Pode ser um programa "menor" para que vc não perca muito tempo com uma compilação longa antes da mensagem de erro, ok?

----------

## tuxuserBR

Olha o erro. Já instalei todos o pacotes na rdepends e dependes do ebuild e nada... já até tentei utilizar o USE que é informado no pacote atravez do comando emerge -pv e nada.

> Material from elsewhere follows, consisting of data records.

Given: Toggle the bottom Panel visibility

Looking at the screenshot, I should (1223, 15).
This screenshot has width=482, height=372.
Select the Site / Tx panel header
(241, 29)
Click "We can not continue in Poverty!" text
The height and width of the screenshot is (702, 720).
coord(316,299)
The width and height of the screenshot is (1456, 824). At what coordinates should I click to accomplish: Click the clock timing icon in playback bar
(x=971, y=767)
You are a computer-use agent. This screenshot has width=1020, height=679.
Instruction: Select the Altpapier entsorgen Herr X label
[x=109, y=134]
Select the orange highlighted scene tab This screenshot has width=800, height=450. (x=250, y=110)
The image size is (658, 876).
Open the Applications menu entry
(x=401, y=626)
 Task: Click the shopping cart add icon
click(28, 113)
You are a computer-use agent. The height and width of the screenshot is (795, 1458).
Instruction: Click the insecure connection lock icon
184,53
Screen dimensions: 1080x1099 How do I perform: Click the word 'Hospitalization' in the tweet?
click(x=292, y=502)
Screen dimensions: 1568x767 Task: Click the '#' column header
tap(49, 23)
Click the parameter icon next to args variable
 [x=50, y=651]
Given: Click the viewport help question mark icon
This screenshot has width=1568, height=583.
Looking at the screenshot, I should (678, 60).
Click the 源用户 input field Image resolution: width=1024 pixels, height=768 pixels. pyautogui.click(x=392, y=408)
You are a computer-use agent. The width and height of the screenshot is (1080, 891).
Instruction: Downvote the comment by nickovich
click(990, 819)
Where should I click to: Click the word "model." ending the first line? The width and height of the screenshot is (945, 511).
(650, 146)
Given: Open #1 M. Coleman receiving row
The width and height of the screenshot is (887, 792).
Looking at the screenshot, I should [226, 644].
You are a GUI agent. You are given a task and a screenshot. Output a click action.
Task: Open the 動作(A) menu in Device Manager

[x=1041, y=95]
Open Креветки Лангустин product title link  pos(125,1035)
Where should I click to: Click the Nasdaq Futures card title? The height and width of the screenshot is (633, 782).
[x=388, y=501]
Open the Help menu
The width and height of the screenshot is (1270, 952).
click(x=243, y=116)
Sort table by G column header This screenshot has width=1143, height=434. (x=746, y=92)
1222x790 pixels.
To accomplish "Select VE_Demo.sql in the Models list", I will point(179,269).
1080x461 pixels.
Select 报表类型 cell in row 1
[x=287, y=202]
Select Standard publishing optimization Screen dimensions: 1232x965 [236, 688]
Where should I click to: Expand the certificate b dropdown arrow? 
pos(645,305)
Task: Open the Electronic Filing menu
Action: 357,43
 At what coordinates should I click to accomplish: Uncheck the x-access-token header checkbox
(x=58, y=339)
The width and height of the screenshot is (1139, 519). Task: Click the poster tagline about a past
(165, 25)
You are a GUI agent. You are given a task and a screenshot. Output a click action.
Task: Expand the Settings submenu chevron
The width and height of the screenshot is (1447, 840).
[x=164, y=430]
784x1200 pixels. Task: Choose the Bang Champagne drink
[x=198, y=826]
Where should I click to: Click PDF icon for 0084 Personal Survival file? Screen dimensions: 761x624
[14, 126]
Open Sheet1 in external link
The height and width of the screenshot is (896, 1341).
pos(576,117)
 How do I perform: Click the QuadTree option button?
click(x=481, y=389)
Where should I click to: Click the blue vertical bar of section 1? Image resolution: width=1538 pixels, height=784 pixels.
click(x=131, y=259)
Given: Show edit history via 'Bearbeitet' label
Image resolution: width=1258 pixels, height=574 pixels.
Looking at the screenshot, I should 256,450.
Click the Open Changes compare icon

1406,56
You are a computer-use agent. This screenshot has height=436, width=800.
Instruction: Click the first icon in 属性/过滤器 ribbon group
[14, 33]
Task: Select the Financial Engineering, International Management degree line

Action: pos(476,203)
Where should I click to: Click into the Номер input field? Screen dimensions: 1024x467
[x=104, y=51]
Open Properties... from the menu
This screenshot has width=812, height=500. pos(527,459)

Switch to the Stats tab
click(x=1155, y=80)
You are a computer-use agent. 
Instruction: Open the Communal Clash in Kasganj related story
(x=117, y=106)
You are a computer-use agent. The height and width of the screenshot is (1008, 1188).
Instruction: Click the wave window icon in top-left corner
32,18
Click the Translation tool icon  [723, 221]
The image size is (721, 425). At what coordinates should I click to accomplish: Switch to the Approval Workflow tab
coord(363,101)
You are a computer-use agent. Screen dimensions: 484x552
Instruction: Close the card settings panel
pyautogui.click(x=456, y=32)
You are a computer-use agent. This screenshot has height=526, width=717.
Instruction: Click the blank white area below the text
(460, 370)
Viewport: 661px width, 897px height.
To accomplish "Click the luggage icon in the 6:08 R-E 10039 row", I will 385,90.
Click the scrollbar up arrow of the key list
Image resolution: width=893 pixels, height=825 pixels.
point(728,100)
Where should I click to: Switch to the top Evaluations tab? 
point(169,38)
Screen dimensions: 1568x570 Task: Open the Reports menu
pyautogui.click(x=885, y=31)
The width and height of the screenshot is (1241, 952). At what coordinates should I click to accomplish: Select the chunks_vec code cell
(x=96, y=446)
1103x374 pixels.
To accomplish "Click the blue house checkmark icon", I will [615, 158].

Mas está ai o erro:

if /bin/sh ./libtool --silent --tag=CC --mode=compile i686-pc-linux-gnu-gcc -DHAVE_CONFIG_H -I. -I. -I./magick -I./wand   -I/usr/include/freetype2  -O2 -march=athlon-xp -Wall -pthread -MT coders/coders_jpeg_la-jpeg.lo -MD -MP -MF "coders/.deps/coders_jpeg_la-jpeg.Tpo" -c -o coders/coders_jpeg_la-jpeg.lo `test -f 'coders/jpeg.c' || echo './'`coders/jpeg.c; \

then mv -f "coders/.deps/coders_jpeg_la-jpeg.Tpo" "coders/.deps/coders_jpeg_la-jpeg.Plo"; else rm -f "coders/.deps/coders_jpeg_la-jpeg.Tpo"; exit 1; fi

/bin/sh ./libtool --silent --tag=CC --mode=link i686-pc-linux-gnu-gcc  -O2 -march=athlon-xp -Wall -pthread  -lfreetype -lz -o coders/jpeg.la -rpath /usr/lib/ImageMagick-6.2.5/modules-Q16/coders -no-undefined -module -avoid-version coders/coders_jpeg_la-jpeg.lo magick/libMagick.la -ljpeg

libtool: link: warning: `/usr/lib/gcc-lib/i686-pc-linux-gnu/3.3.6/../../..//libjpeg.la' seems to be moved

libtool: link: warning: `/usr/lib/gcc-lib/i686-pc-linux-gnu/3.3.6/../../..//libXext.la' seems to be moved

libtool: link: warning: `/usr/lib/gcc-lib/i686-pc-linux-gnu/3.3.6/../../..//libSM.la' seems to be moved

libtool: link: warning: `/usr/lib/gcc-lib/i686-pc-linux-gnu/3.3.6/../../..//libICE.la' seems to be moved

libtool: link: warning: `/usr/lib/gcc-lib/i686-pc-linux-gnu/3.3.6/../../..//libX11.la' seems to be moved

libtool: link: warning: `/usr/lib/gcc-lib/i686-pc-linux-gnu/3.3.6/../../..//libXt.la' seems to be moved

libtool: link: warning: `/usr/lib/gcc-lib/i686-pc-linux-gnu/3.3.6/../../..//libfreetype.la' seems to be moved

if /bin/sh ./libtool --silent --tag=CC --mode=compile i686-pc-linux-gnu-gcc -DHAVE_CONFIG_H -I. -I. -I./magick -I./wand   -I/usr/include/freetype2  -O2 -march=athlon-xp -Wall -pthread -MT coders/coders_png_la-png.lo -MD -MP -MF "coders/.deps/coders_png_la-png.Tpo" -c -o coders/coders_png_la-png.lo `test -f 'coders/png.c' || echo './'`coders/png.c; \

then mv -f "coders/.deps/coders_png_la-png.Tpo" "coders/.deps/coders_png_la-png.Plo"; else rm -f "coders/.deps/coders_png_la-png.Tpo"; exit 1; fi

coders/png.c: In function `ReadOnePNGImage':

coders/png.c:1755: warning: implicit declaration of function `png_access_version'

coders/png.c:1764: error: `png_ptr' undeclared (first use in this function)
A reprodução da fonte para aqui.